=== ENTRIES SHOWN ===
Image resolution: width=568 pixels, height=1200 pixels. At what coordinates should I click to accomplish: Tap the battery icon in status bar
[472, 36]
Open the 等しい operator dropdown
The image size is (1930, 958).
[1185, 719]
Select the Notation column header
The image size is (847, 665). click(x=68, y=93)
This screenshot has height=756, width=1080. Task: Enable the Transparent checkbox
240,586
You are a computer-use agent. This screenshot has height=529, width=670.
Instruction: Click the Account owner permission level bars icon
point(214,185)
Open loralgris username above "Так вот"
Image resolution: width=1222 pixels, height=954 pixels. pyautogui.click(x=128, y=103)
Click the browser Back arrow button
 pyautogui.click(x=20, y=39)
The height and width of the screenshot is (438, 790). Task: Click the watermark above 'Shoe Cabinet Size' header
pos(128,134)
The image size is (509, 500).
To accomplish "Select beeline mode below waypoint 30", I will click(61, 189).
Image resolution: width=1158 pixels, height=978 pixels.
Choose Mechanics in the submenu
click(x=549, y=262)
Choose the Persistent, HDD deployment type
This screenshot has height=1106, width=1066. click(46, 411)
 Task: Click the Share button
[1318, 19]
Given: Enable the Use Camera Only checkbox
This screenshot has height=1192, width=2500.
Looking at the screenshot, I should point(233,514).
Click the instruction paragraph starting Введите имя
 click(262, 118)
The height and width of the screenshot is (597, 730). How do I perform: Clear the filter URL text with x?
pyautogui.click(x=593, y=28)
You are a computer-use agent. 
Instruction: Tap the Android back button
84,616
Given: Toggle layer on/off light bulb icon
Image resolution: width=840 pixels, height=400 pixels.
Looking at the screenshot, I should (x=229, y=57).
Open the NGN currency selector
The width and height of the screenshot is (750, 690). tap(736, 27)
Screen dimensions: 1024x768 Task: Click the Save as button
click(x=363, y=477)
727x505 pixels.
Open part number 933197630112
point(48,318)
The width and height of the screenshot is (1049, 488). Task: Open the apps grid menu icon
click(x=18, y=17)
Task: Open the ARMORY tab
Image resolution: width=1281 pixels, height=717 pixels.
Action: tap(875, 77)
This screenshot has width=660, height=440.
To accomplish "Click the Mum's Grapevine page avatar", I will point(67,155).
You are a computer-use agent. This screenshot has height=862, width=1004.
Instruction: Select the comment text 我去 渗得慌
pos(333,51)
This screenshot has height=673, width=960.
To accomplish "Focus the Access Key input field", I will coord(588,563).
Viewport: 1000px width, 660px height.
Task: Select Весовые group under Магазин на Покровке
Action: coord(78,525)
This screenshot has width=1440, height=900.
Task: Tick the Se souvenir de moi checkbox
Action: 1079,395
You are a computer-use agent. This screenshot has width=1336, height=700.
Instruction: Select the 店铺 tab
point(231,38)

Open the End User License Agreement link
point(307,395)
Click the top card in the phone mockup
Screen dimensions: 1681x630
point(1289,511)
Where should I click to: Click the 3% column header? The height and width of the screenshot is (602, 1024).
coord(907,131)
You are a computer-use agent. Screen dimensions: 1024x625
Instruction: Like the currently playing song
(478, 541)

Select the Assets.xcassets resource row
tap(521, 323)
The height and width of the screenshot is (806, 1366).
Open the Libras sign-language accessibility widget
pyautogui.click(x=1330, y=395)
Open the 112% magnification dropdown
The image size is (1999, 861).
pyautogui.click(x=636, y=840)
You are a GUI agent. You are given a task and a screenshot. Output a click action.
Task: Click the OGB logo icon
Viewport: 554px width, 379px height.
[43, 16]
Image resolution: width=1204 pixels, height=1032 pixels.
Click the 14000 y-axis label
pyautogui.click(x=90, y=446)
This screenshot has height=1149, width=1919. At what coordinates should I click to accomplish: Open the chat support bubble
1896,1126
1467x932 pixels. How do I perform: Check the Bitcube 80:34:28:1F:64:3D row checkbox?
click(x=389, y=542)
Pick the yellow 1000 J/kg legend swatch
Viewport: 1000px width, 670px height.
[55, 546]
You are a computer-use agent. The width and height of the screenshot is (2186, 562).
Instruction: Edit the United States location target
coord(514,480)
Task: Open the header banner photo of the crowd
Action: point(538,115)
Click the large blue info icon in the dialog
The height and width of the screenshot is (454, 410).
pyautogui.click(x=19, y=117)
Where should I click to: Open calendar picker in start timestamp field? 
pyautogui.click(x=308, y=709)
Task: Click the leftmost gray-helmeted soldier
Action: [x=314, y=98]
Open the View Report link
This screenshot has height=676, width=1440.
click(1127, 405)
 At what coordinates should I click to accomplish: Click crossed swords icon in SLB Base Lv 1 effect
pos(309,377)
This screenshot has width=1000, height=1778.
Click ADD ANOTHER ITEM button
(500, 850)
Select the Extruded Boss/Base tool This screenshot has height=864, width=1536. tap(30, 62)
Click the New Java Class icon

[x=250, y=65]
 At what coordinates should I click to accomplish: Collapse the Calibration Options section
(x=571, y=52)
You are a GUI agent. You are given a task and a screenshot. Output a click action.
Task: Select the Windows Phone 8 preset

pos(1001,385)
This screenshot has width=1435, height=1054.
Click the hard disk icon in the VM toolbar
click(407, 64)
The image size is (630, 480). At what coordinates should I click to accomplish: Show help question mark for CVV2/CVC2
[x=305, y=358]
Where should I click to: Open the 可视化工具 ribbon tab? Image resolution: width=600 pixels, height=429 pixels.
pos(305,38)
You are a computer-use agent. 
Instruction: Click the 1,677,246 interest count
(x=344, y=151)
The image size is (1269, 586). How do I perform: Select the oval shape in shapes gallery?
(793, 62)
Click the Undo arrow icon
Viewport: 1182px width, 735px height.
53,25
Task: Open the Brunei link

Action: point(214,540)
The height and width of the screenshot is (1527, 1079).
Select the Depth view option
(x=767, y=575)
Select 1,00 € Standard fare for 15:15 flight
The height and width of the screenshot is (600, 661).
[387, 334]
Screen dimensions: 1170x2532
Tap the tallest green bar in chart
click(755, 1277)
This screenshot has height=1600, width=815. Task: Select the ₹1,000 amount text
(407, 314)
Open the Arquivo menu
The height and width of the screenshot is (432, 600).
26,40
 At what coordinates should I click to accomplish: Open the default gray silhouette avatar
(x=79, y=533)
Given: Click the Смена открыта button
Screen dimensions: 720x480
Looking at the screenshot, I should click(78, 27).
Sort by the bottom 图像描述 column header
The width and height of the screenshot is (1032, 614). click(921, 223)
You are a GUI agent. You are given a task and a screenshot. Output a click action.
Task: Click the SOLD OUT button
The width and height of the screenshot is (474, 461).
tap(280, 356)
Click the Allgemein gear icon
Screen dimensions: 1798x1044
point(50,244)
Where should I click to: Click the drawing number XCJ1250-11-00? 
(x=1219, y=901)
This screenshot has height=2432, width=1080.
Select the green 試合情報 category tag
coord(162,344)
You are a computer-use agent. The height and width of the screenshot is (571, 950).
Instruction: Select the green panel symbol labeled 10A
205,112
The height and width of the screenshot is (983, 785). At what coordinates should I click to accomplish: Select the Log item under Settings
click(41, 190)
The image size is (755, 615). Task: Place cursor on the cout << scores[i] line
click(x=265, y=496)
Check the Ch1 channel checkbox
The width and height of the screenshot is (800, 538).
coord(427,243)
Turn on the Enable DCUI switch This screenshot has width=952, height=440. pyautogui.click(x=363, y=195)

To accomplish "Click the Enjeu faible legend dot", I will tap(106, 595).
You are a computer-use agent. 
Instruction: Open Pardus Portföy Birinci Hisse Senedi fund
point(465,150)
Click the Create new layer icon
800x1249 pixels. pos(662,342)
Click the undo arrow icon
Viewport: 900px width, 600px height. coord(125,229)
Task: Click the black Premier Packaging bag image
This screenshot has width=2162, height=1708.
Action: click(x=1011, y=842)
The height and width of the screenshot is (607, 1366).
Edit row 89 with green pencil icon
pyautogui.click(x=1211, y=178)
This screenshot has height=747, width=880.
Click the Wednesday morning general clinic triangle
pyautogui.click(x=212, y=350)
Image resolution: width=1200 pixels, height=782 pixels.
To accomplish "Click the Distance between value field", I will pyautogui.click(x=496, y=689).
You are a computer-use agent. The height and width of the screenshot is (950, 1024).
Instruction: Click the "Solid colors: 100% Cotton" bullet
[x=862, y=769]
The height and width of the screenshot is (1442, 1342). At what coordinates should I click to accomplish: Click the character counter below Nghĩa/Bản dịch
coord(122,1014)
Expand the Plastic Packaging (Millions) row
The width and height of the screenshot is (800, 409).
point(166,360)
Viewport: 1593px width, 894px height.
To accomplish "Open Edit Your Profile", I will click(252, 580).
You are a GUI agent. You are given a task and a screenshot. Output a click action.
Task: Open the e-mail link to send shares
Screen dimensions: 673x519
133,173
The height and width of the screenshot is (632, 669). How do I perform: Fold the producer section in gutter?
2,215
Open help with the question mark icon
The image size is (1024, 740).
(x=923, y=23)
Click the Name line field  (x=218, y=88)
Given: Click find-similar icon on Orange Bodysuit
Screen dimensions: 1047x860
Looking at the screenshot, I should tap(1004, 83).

=== EXERCISE BRIEF ===
Print the lines above from the one with "Edit row 89 with green pencil icon" through the one with "Viewport: 1593px width, 894px height.", both included, exactly as written and nothing more.

=== YOUR RESPONSE ===
Edit row 89 with green pencil icon
pyautogui.click(x=1211, y=178)
This screenshot has height=747, width=880.
Click the Wednesday morning general clinic triangle
pyautogui.click(x=212, y=350)
Image resolution: width=1200 pixels, height=782 pixels.
To accomplish "Click the Distance between value field", I will pyautogui.click(x=496, y=689).
You are a computer-use agent. The height and width of the screenshot is (950, 1024).
Instruction: Click the "Solid colors: 100% Cotton" bullet
[x=862, y=769]
The height and width of the screenshot is (1442, 1342). At what coordinates should I click to accomplish: Click the character counter below Nghĩa/Bản dịch
coord(122,1014)
Expand the Plastic Packaging (Millions) row
The width and height of the screenshot is (800, 409).
point(166,360)
Viewport: 1593px width, 894px height.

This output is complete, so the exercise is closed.